-- Given entries follows --
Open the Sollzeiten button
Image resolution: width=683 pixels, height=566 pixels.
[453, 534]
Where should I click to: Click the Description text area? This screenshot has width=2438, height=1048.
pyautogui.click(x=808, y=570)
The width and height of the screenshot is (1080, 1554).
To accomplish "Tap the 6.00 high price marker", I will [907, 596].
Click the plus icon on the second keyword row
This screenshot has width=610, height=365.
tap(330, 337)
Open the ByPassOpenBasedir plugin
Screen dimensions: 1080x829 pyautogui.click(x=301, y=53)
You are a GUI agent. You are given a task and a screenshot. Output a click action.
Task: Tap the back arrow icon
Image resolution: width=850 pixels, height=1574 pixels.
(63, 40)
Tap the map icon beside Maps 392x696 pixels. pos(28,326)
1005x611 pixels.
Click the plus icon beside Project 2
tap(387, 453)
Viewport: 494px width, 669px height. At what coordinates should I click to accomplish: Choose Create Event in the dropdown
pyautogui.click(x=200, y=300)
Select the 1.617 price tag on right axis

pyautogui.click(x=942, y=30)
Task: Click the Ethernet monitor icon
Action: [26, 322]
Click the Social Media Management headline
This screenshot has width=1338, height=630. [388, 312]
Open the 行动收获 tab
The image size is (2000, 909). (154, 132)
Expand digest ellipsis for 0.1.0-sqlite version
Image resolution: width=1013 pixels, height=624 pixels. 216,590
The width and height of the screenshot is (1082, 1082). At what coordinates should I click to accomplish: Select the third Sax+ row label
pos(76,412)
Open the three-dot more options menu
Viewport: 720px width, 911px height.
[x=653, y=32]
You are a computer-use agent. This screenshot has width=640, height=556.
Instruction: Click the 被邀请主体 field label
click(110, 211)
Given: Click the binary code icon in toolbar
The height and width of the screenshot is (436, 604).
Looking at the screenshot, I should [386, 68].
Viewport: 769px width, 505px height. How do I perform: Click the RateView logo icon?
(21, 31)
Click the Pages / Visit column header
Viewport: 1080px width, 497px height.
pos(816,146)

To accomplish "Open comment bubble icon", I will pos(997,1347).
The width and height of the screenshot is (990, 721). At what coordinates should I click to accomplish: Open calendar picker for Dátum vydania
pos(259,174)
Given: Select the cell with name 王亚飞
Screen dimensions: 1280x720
-- Given entries concluded --
__How to complete this task__.
Beginning of the records through the line with "You are a GUI": return that span exactly and stop there.

__Response__.
Open the Sollzeiten button
Image resolution: width=683 pixels, height=566 pixels.
[453, 534]
Where should I click to: Click the Description text area? This screenshot has width=2438, height=1048.
pyautogui.click(x=808, y=570)
The width and height of the screenshot is (1080, 1554).
To accomplish "Tap the 6.00 high price marker", I will [907, 596].
Click the plus icon on the second keyword row
This screenshot has width=610, height=365.
tap(330, 337)
Open the ByPassOpenBasedir plugin
Screen dimensions: 1080x829 pyautogui.click(x=301, y=53)
You are a GUI agent. You are given a task and a screenshot. Output a click action.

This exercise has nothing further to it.